▶ _WHAT IS EXPECTED_:
Copy word for word the lines in the records below, starting at the line with "The width and height of the screenshot is (442, 363)." and ending at the line with "Task: Select the 比翼 yellow bird pet icon". Skip the pictures.

▶ _RECORDED DATA_:
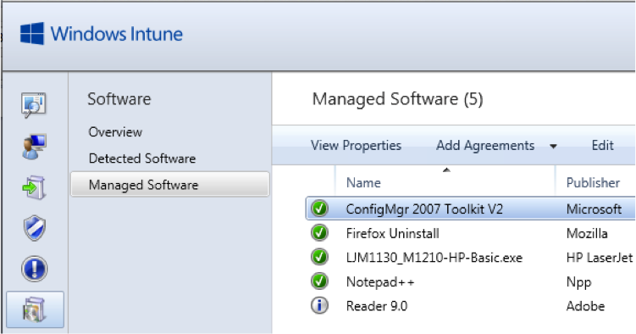Open the Updates workspace icon
The image size is (636, 334).
pos(34,187)
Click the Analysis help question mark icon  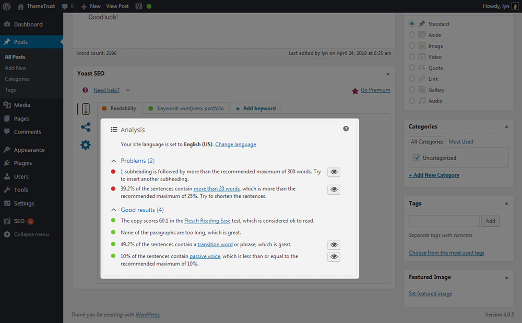pos(346,129)
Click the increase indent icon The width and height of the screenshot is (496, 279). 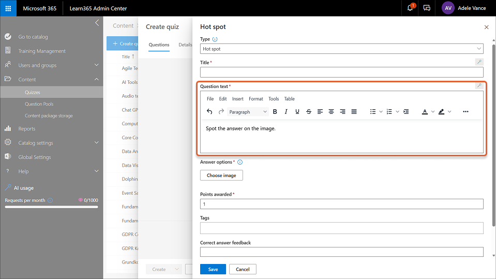click(x=406, y=112)
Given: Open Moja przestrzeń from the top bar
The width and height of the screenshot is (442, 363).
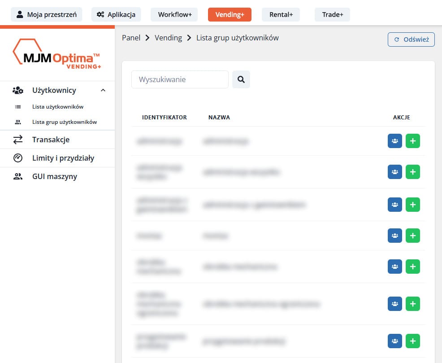Looking at the screenshot, I should tap(47, 15).
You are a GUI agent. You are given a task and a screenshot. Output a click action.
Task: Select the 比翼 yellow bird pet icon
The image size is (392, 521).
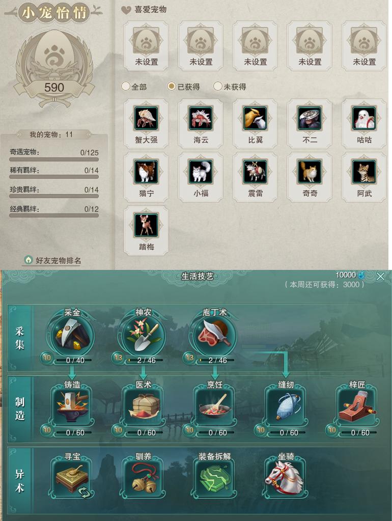point(255,118)
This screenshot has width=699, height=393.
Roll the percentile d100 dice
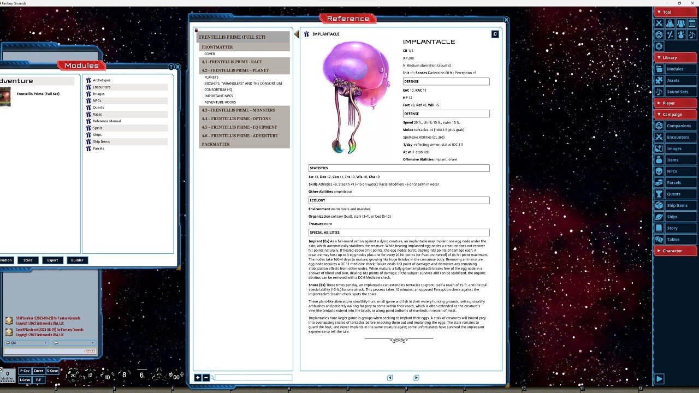176,377
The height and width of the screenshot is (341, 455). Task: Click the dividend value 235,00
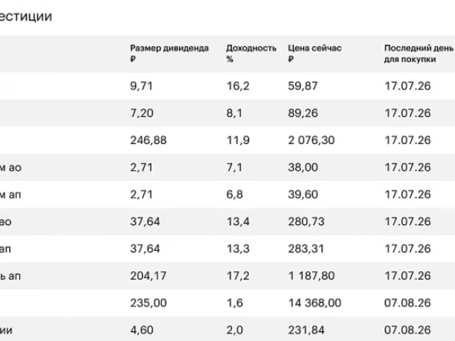149,302
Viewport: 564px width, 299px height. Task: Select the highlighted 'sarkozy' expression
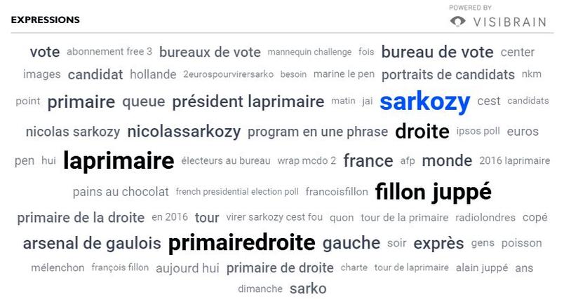tap(424, 102)
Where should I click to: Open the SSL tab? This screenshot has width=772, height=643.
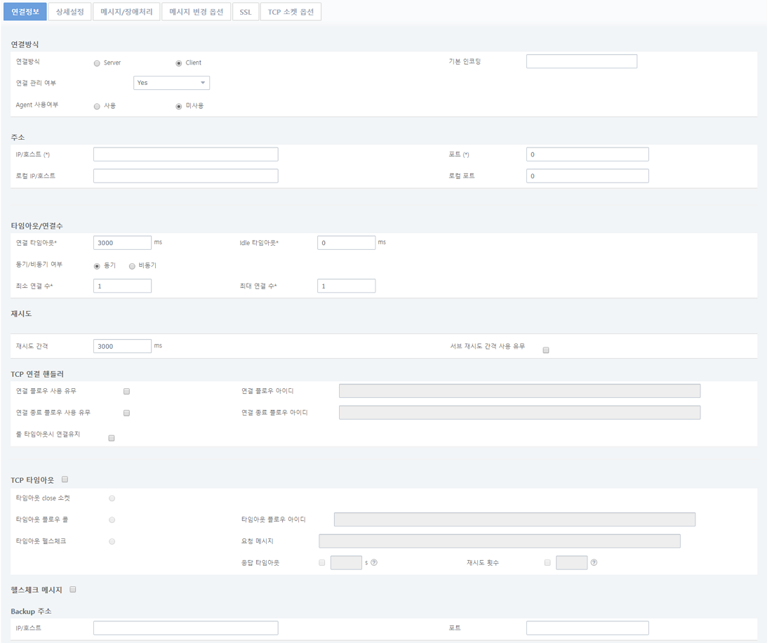click(x=245, y=12)

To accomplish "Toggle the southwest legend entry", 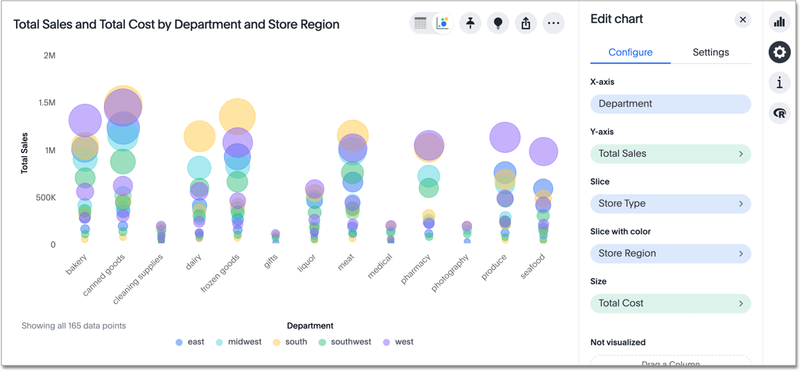I will 344,342.
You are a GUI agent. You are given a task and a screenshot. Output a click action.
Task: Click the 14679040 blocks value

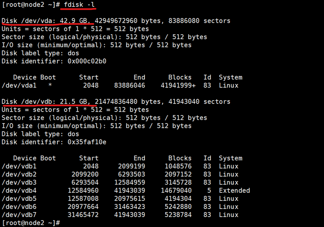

▶ _ANSWER BELOW_:
The width and height of the screenshot is (442, 363).
Looking at the screenshot, I should tap(47, 15).
You are a GUI agent. You are given a task and a screenshot. Output a click action.
Task: Select the 比翼 yellow bird pet icon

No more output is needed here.